BRIEF: Put the data lines below into a JSON list of strings, one string per line and no blank lines. Begin at the line that contains "At what (x,y)" and stop after the line that contains "Describe the element".

MATERIAL FOR THE TASK:
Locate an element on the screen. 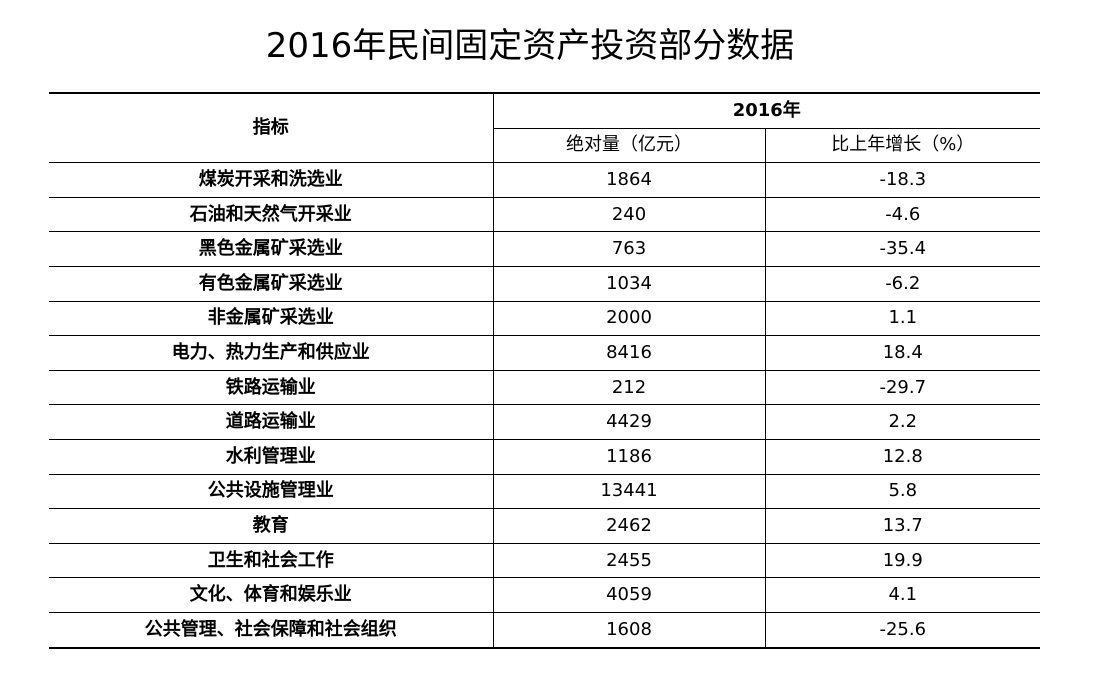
==
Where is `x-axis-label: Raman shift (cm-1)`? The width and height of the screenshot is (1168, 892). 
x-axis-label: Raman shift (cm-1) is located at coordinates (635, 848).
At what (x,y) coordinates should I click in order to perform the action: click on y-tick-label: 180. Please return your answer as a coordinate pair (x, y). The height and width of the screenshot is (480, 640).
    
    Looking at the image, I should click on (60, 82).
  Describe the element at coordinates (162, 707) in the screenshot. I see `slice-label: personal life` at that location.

RESULT FOR THIS EXERCISE:
[
  "At what (x,y) coordinates should I click in order to perform the action: click on y-tick-label: 180. Please return your answer as a coordinate pair (x, y). The height and width of the screenshot is (480, 640).",
  "    Looking at the image, I should click on (60, 82).",
  "  Describe the element at coordinates (162, 707) in the screenshot. I see `slice-label: personal life` at that location."
]